The company says the members' dedication is what keeps this volunteer fire company afloat.

TUNKHANNOCK, Pa. — The Triton Hose Company has been in operation for 150 years. 

Jim Welch has been a member for nearly half of that time. Welch joined the volunteer fire company in Tunkhannock when he was 18. He's now the oldest current member at 91 years old. 

"Somebody's gotta do it, and as long as you're gonna do it, you might as well do it right," said Welch.

In a time when so many volunteer companies are struggling to stay afloat in Pennsylvania, it's the lifelong commitment of volunteers like Welch that has kept this fire company going strong for a century and a half.

"The community and the membership. They are 100% the reason for our success," said Chief Eric Kukuchka.

Eric Kukuchka is the current chief at Triton Hose Co. Welch was the chief for 29 years and the president for another 25. 

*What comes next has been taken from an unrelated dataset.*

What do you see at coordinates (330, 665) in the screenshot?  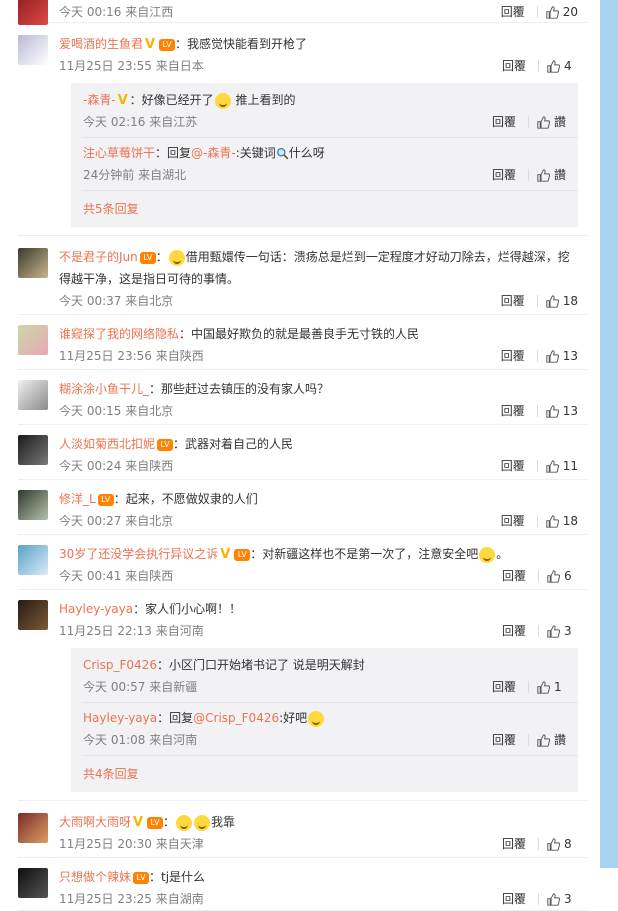 I see `reply-text: Crisp_F0426：小区门口开始堵书记了 说是明天解封` at bounding box center [330, 665].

The history and traditions of the Triton Hose Company are certainly kept alive at the firehouse, the past, and present chiefs showed Newswatch 16 memorabilia such as membership applications dating back to 1929.

Memorabilia included bugles used to give orders to the firemen in the 1800s and old newspaper articles detailing some of the bigger blazes the volunteers have battled over the years. 

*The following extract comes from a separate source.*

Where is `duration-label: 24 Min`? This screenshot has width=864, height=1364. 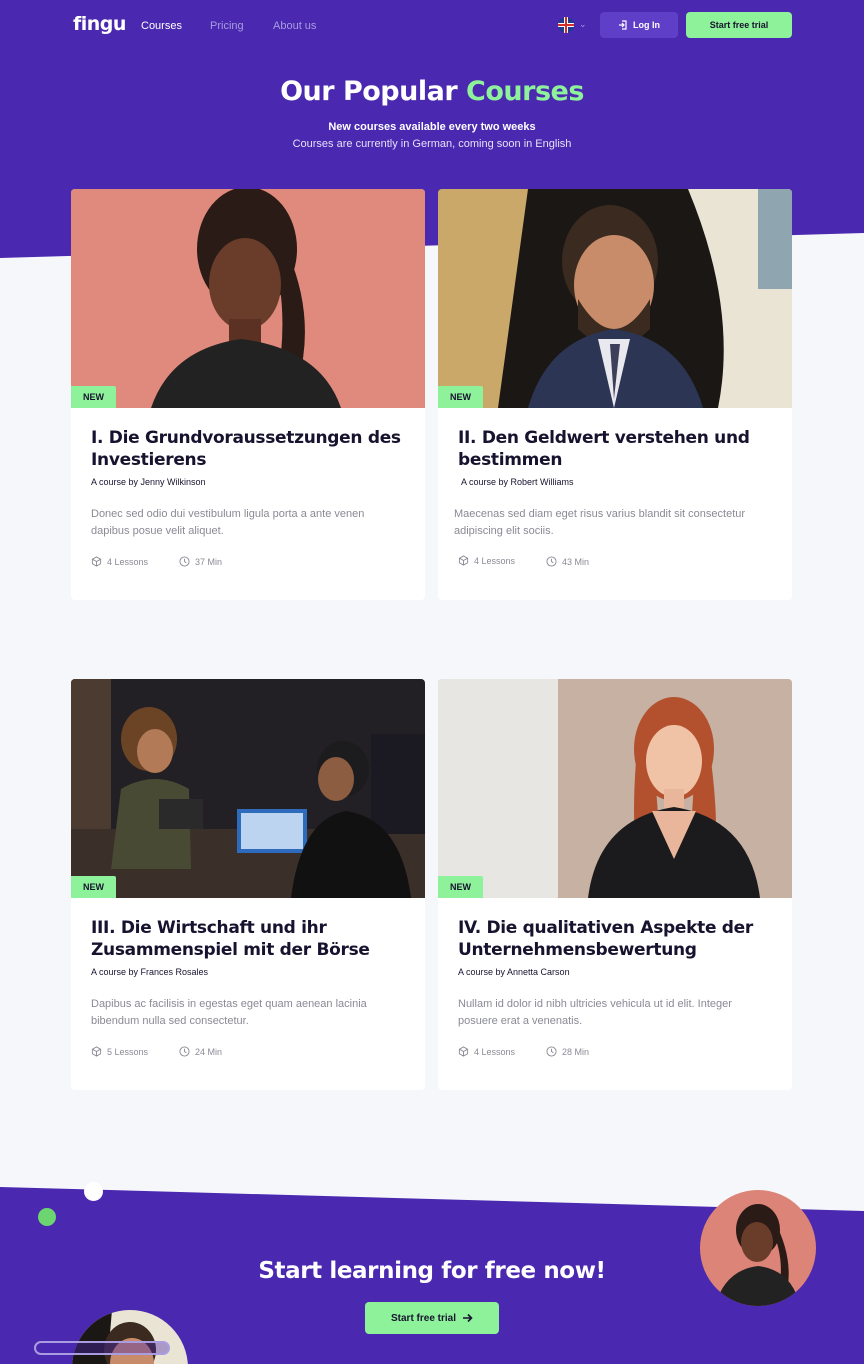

Welch recalled a fire on New Years Day in 1980.

"Yup, I was playing New Year's Eve, I was playing at Shadowbrook with my band, and the call came in. I told the guys, 'you gotta finish, I got a bad fire,'" said Welch.

While the equipment may have changed over the past 150 years, the members' dedication has not.

"It's hard to get volunteers, and some companies have had to close because of it. So we're very fortunate, and these guys are doing a good job," said Welch.

"We've been very fortunate over the past couple of years. Some members whose lives just were too busy years ago to help out, now they're coming back and helping us out as drivers; you're getting children of members that are starting to show interest in joining the fire company," said Kukucha.

A fire company with a roster that reads more like a family tree is hopeful that the next 150 years will be just as successful as the last.